Part 5: Aggregate to the Day / Hour Level

The raw data are recorded at the second level, and above we’ve done an extraction to obtain information at the minute level. However, this level of granularity is still a bit too detailed for analyzing step count data. In previous blog posts, I’ve done quite a bit of data analysis of step counts, usually analyzing steps per hour (instead of steps per minute).

The function below takes our second-level data frame and aggregates it to the day / hour level. It first sets to NA all measurements of heart rate that are greater than 250 (it’s unrealistic to ever have a heart rate this high and 255 is a code representing missing readings).

I then group the data by day and hour, and create three summary statistics: the total sum of steps within the hour, the average heart rate, and the standard deviation of the heart rate measurements. I also add a column containing the cumulative steps per day (this is the way the data are presented to the user on the device itself - the number of steps taken so far that day). Finally, I group the data by date and add a column with the total step count per day.

The last step in this function adds information about the day of the week for each observation, and then creates another column indicating whether the day was a weekday or a weekend (I know from previous analyses of my steps that the patterns are quite different on weekdays vs. weekends). I then re-arrange the columns and add a meta-data column called “device” which is set to ‘MiBand’. These data are now in a similar format as the step count data I’ve collected from previous devices - Accupedo and Fitbit.

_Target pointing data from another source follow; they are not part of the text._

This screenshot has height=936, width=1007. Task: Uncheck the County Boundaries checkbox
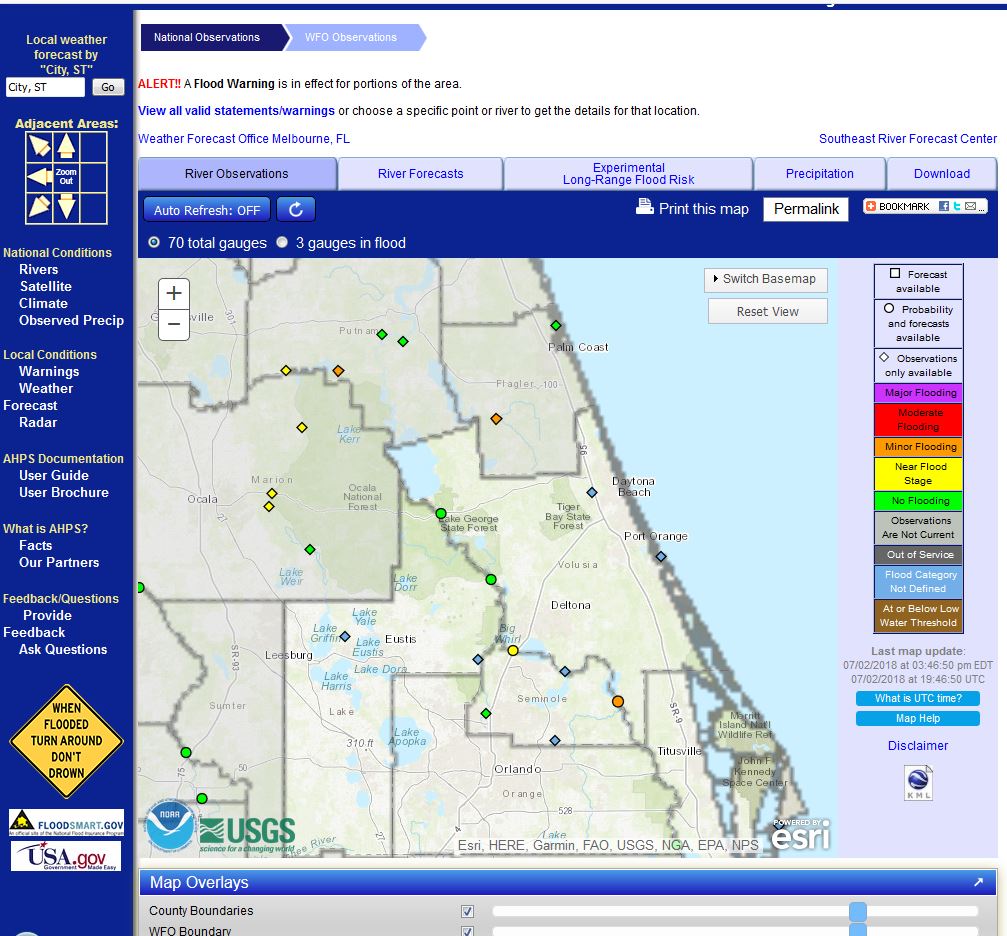coord(467,911)
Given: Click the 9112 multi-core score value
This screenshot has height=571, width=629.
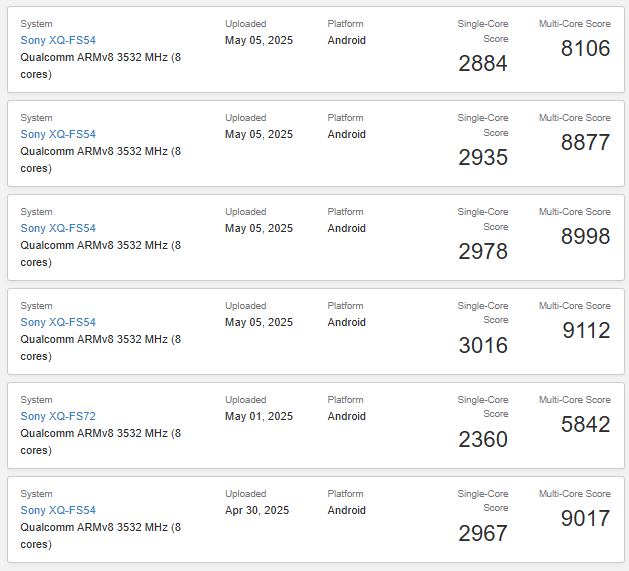Looking at the screenshot, I should click(586, 330).
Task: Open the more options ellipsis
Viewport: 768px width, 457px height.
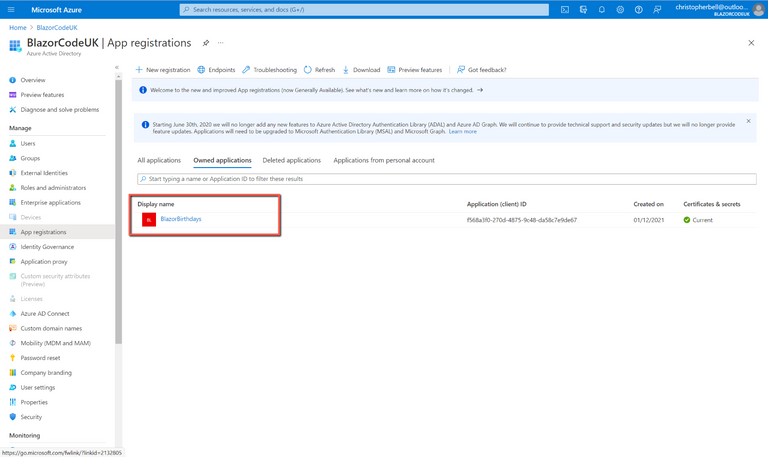Action: [x=221, y=43]
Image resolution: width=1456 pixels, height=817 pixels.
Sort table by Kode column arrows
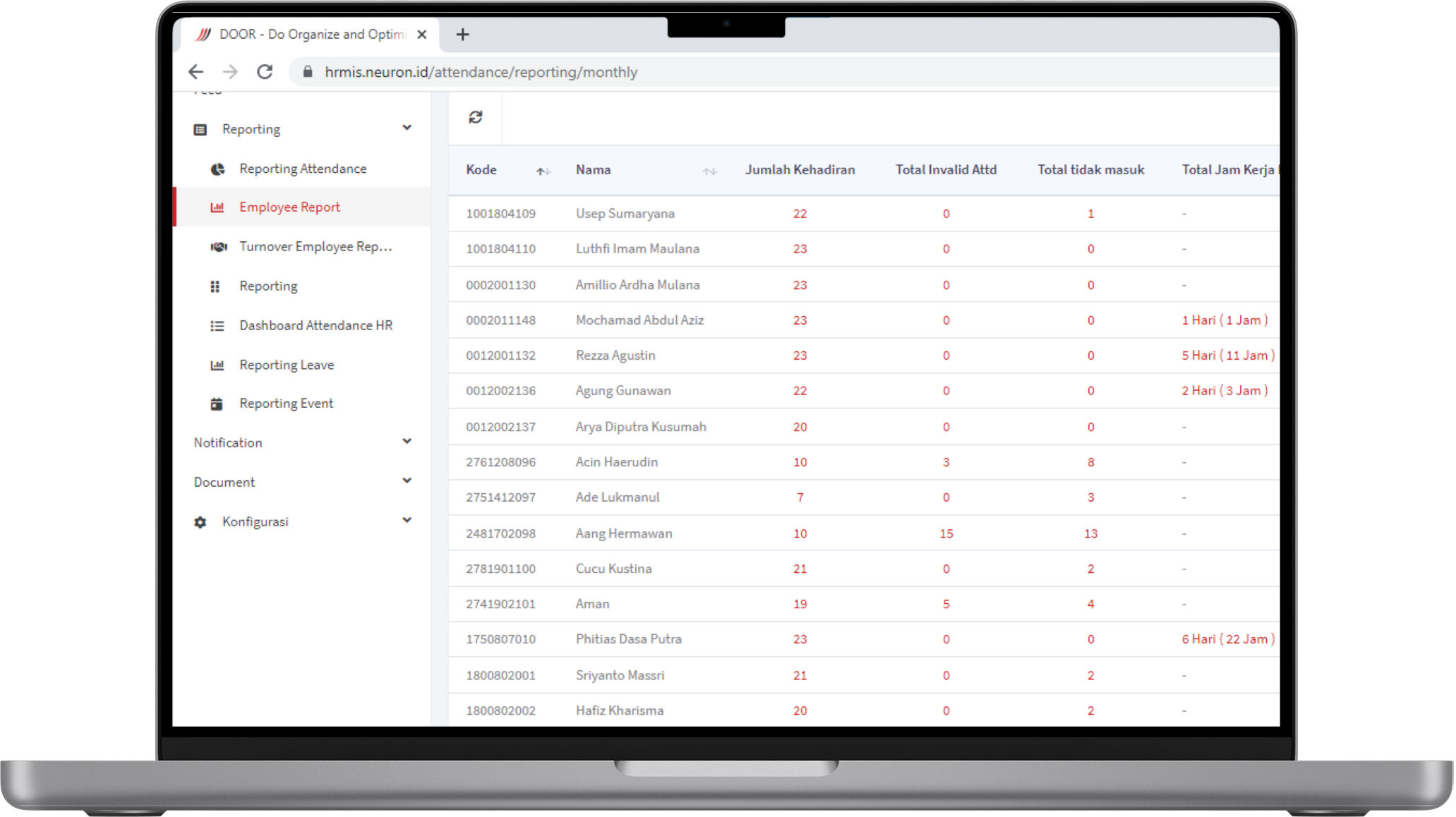pyautogui.click(x=543, y=171)
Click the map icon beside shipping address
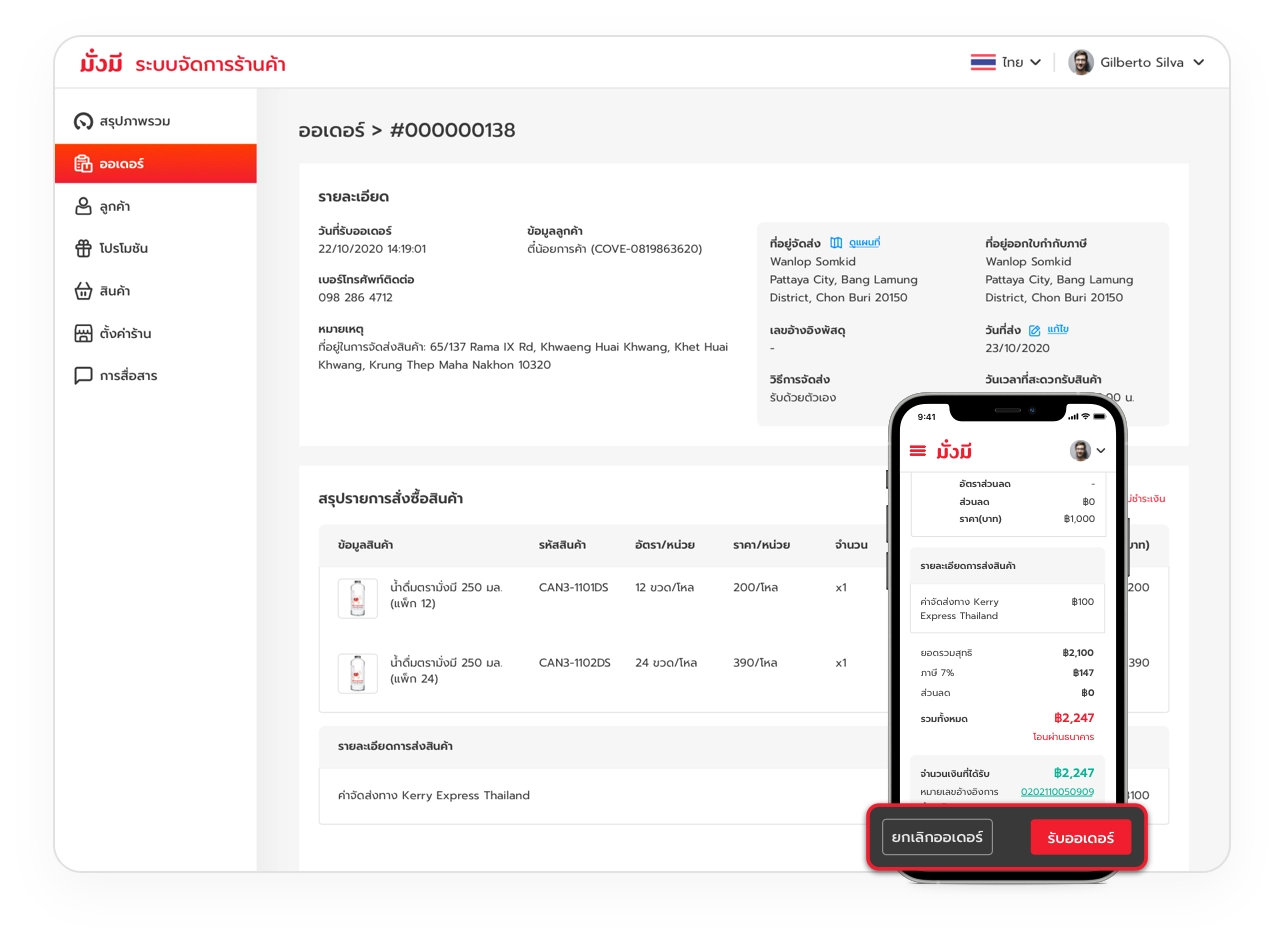This screenshot has width=1284, height=944. 836,243
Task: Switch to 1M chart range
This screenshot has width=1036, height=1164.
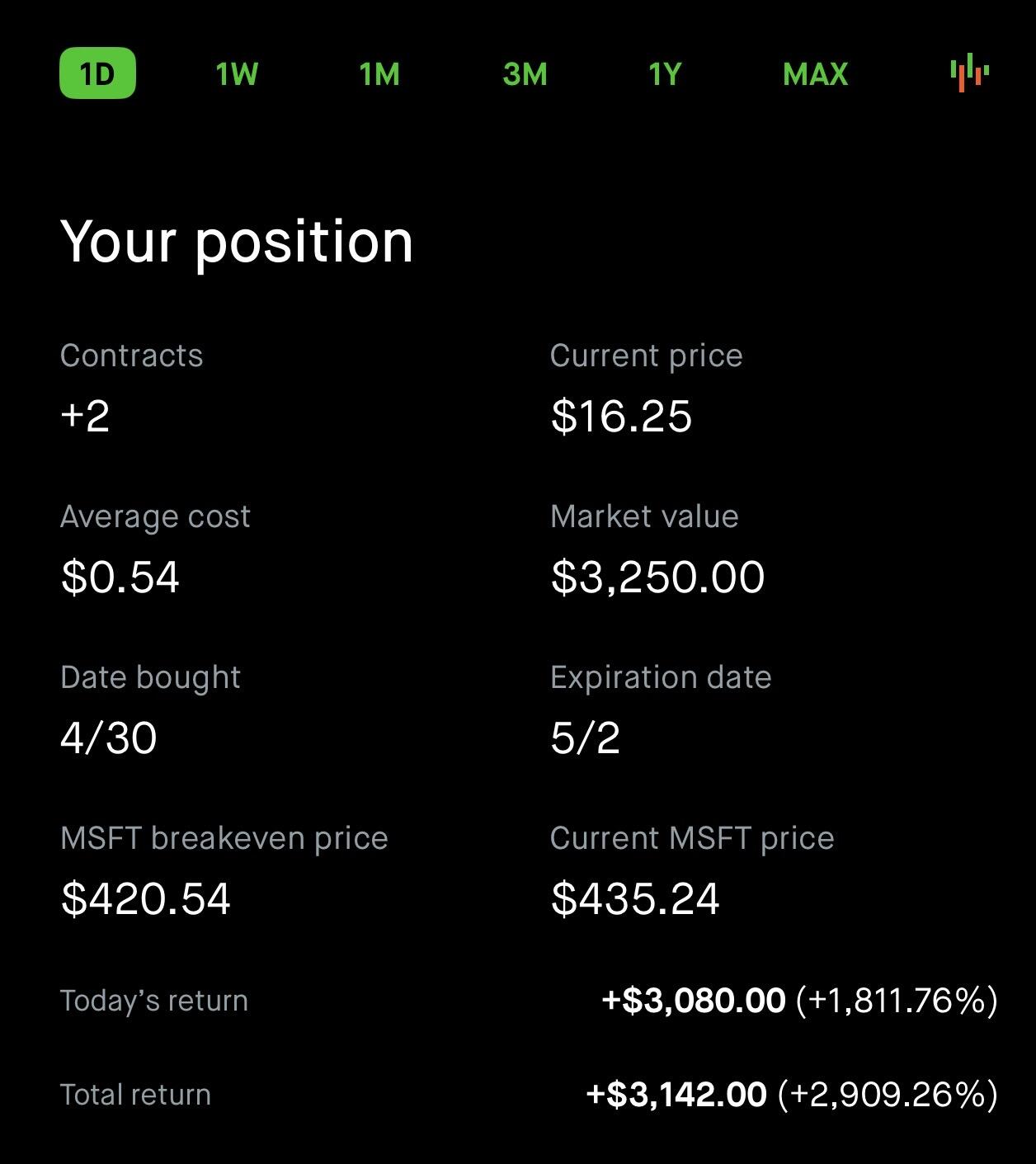Action: tap(379, 74)
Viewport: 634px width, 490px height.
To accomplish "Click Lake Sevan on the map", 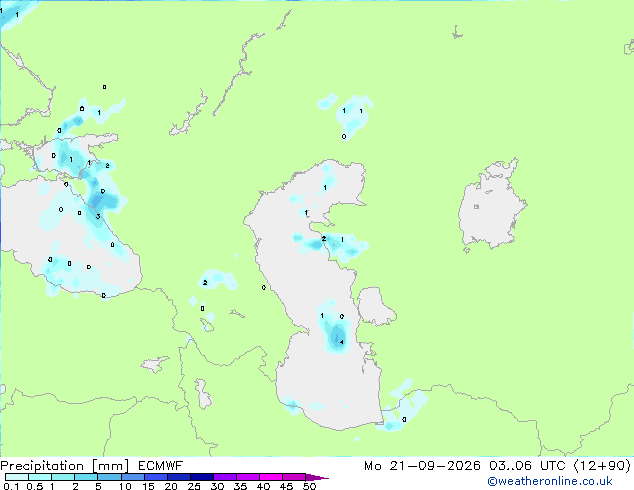I will click(207, 325).
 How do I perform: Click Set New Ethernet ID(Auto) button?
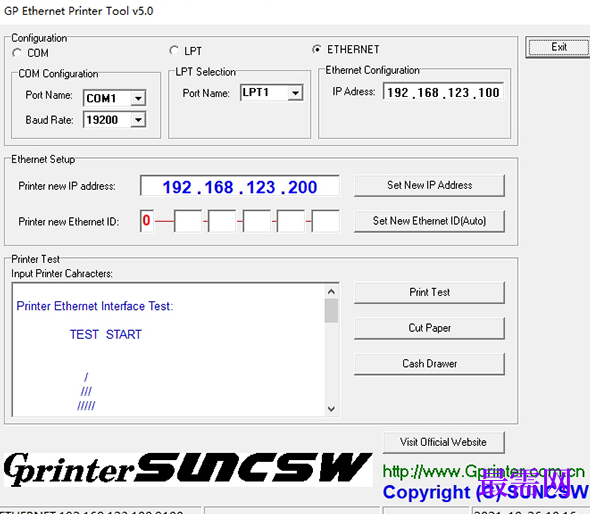(429, 221)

The code to perform these steps looks like this:

# make the aggregation per day / hour

make_hour_aggregation <- function(input_data_f){
  # set values of greater than 250 to NA

  input_data_f$HEART_RATE[input_data_f$HEART_RATE > 250] <- NA
  
  # aggregate to day / hour

  day_hour_agg_f <- input_data_f %>% 
    group_by(date, hour) %>% 
    summarize(hourly_steps = sum(STEPS, na.rm = T),
              mean_heart_rate = mean(HEART_RATE, na.rm = T),
              sd_heart_rate = sd(HEART_RATE, na.rm = T)) %>%
    # create column for cumulative sum

    mutate(cumulative_daily_steps = cumsum(hourly_steps)) %>% 
    # create column for daily total

    group_by(date) %>% mutate(daily_total = sum(hourly_steps)) 
  
  # add day of the week

  day_hour_agg_f$dow <- wday(day_hour_agg_f$date, label = TRUE)
  
  # add a weekday/weekend variable 

  day_hour_agg_f$week_weekend <- NA
  day_hour_agg_f$week_weekend[day_hour_agg_f$dow == 'Sun'] <- 'Weekend'
  day_hour_agg_f$week_weekend[day_hour_agg_f$dow == 'Sat'] <- 'Weekend'
  day_hour_agg_f$week_weekend[day_hour_agg_f$dow == 'Mon'] <- 'Weekday'
  day_hour_agg_f$week_weekend[day_hour_agg_f$dow == 'Tue'] <- 'Weekday'
  day_hour_agg_f$week_weekend[day_hour_agg_f$dow == 'Wed'] <- 'Weekday'
  day_hour_agg_f$week_weekend[day_hour_agg_f$dow == 'Thu'] <- 'Weekday'
  day_hour_agg_f$week_weekend[day_hour_agg_f$dow == 'Fri'] <- 'Weekday'
  
  # put the columns in the right order

  day_hour_agg_f <- day_hour_agg_f %>% select(date, daily_total,  hour,  
                                              hourly_steps,  cumulative_daily_steps, 
                                              dow, week_weekend, mean_heart_rate, sd_heart_rate)
  
  # add column meta-data for device

  day_hour_agg_f$device <- 'MiBand'
  
  return(day_hour_agg_f)
  
}

omnibus_mi_band <- make_hour_aggregation(raw_data_df)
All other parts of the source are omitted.